Catering Business, Opportunity Met When Joe Black's Restaurant Closed
ERIC GERSHON
December 30, 2008
Jim Bucko had never heard of Joe Black's, the restaurant and event space that briefly occupied the Pratt Street building in downtown Hartford once occupied by the Society for Savings Bank.
But when Joe Black's closed March 29 after $4.1 million in renovations and just two years in business, Bucko heard all about it — from brides who had booked wedding receptions there.
"The next morning we were getting bombarded by calls," said Bucko, a partner in The Riverhouse at Goodspeed Station, a catering business with a 20,000-square-foot facility on a Connecticut River bluff in Haddam that opened in June 2007.
Bucko and his partners sensed an opportunity.
"It's never good for business when you have brides crying on the 5 o'clock news," he said.
Within weeks after Joe Black's closed, Riverhouse negotiated a temporary lease with the building's owner, Alkon Pratt Street LLC, a partnership of Phil Schonberger and Simon Konover. They began operating a venue now called The Society Room of Hartford. There was even business in place — events initially booked with Joe Black's.
Real estate brokers and experts had said shortly after Joe Black's closed that a similar use was the only practical solution. "Given the incredible investment and the physical space, it's got to be a similar-type thing, a restaurant-banquet hall," Jay Wamester, a commercial broker at Colliers Dow & Condon in Hartford, said at the time.
On Monday, Riverhouse Properties signed a long-term lease for the space, for five years with options for two five-year extensions, said Bucko, general manager for Riverhouse.

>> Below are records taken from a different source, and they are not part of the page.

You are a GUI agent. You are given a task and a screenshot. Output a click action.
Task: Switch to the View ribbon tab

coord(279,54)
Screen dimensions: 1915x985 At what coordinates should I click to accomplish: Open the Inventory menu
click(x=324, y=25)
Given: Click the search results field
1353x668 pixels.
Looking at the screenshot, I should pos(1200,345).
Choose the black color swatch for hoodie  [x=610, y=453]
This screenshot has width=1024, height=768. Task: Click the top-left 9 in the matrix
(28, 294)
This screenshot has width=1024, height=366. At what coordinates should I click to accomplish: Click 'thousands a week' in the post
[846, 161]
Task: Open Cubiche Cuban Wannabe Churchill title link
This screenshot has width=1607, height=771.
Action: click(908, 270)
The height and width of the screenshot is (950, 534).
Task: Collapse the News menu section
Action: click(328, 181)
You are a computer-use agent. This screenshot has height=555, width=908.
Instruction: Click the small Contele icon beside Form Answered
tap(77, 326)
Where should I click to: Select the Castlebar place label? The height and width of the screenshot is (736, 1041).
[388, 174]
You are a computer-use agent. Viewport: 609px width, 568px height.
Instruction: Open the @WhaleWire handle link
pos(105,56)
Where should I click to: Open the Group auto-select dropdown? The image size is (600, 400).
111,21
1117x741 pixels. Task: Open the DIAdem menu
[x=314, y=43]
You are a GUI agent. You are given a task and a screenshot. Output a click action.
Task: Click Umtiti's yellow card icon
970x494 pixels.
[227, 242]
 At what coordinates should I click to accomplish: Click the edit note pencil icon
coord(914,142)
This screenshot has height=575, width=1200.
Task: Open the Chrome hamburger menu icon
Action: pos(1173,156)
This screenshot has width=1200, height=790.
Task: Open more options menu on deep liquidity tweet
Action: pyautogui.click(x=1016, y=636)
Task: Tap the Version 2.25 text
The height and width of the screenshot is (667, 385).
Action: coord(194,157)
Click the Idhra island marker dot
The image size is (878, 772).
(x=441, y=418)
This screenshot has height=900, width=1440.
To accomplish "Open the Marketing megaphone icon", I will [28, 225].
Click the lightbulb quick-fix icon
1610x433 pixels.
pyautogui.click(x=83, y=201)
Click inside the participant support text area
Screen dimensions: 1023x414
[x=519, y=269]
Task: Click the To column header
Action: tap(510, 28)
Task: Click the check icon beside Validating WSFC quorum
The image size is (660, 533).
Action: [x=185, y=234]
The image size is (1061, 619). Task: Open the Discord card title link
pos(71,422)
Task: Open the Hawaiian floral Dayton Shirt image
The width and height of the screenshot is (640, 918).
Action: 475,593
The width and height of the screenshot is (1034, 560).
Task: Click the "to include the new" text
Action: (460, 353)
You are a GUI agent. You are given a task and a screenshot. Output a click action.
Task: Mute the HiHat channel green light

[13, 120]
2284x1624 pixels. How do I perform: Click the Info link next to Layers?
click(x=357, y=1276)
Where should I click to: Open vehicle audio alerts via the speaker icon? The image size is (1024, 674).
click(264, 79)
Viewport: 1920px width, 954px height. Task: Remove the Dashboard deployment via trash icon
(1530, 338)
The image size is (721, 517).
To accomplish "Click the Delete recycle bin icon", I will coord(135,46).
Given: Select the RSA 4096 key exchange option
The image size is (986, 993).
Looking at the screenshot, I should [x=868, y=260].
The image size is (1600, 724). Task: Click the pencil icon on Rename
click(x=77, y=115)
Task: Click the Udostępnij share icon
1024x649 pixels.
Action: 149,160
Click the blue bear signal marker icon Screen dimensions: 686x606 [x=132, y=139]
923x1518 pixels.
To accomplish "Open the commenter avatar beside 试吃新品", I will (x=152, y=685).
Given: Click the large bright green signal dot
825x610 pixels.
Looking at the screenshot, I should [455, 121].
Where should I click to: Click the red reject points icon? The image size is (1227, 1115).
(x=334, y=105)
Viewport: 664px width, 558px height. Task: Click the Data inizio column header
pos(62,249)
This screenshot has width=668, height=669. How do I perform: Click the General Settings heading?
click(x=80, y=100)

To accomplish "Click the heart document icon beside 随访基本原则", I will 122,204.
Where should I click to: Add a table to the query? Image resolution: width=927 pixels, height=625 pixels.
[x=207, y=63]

Unlike Joe Black's, which was intended as an upscale Irish pub as well as an event space, Riverhouse is not operating a restaurant. With a few exceptions, the company will cater only private events, mainly weddings and corporate meetings. About 60 events, mostly weddings, have already been booked for 2009, Bucko said, roughly the total run by The Society Room this year.
"We're not a restaurant group," Bucko said. "We're in the catering business," which allows for "a controlled inventory."
When Joe Black's closed, Riverhouse was trying to expand its off-site catering business but was not looking for an additional venue, he said.
But after visiting the space — replete with gilt ceilings, giant windows with thick curtains (still embroidered with the initials JB), a walk-in bank vault and expanses of shiny, inlaid wood — the partnership decided it was "one of those opportunities that you just can't pass up," Bucko said.
Riverhouse thinks the Hartford space will capture business from companies that might not consider holding an event in Haddam, as well as provide a base of operations for off-site catering in Greater Hartford.
Weddings and corporate events may be smaller than usual on account of the recession, Bucko said, but they'll still take place.
He declined to discuss the Haddam facility's revenues or say how much the partnership expects from The Society Room. Riverhouse invested about $5 million in the Haddam enterprise, he said.
Wedding reception rates at The Society Room range from $99 to $125 a head, with bar, food and facility fee included, Bucko said. Rates for corporate events range from $16 a head for a breakfast, for example, to $250 a head for a "gala" event.
The Society Room accommodates as many as 260 people for a wedding and 350 to 400 for a corporate event. Bucko said Riverhouse might turn the vault into a wine cellar.
Reprinted with permission of the Hartford Courant.